藏元は再び麦茶を飲むと、突然俺の両手首を掴んで押さえ込んできた。
「ぃ゛ででっ!おいっまだ筋肉痛がっ」
見下ろしてくる藏元は、にっこりと、Sっ気たっぷりの笑顔を向けてきた。さっきの、世界の終わり顔はどこへやら。

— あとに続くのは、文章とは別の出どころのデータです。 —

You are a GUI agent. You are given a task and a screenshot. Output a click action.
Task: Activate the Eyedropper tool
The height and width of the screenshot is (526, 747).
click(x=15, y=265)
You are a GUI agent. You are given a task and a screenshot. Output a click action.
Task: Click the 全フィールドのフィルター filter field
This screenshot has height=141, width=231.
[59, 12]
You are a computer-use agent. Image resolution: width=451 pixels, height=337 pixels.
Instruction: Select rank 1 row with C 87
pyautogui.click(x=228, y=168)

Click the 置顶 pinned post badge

ゆっくりと口付けをされ、俺はそれを受け入れるしかない。
「んンぅ……!ひっ」
冷たっ!!
藏元の口の中から冷たい塊が移動してきた。
それは小さめの氷で、藏元と俺が舌を絡める度に口のなかをカチカチと移動しては、溶けた冷水が唾液と一緒に口角から漏れた。
その冷水は重力に従い頬や喉を伝って落ちていく。
その感覚は、今の俺の体には非常にまずい感覚で……。
ちゅぷちゅぷ ちゅく ちゅう
「んっ……ふっ……ぁ、ン」
「ふぅ……氷、好きなの?」
「はあ……?」
「気持ち良さそうだなって思って」
「……の、喉乾いてたし」
「クスッ……そっか。じゃあもう一個食べてみよっか?」
「!っも、も、いいっ!」
「なんで?好きならいいじゃん」
その顔やめろぉおぉっ!!藏元に楽しむ余裕があっても、俺にはもう無理っ!!体がもう無理って言ってるから!!
麦茶を飲み直す藏元から逃げようと体を捻ってしまった俺は、そこで大失態を犯した。
「んっ!」
「…………」
藏元の太股に、主張するそこを一瞬ぶつけてしまった。両手で口を覆って、目をギュッと閉じる。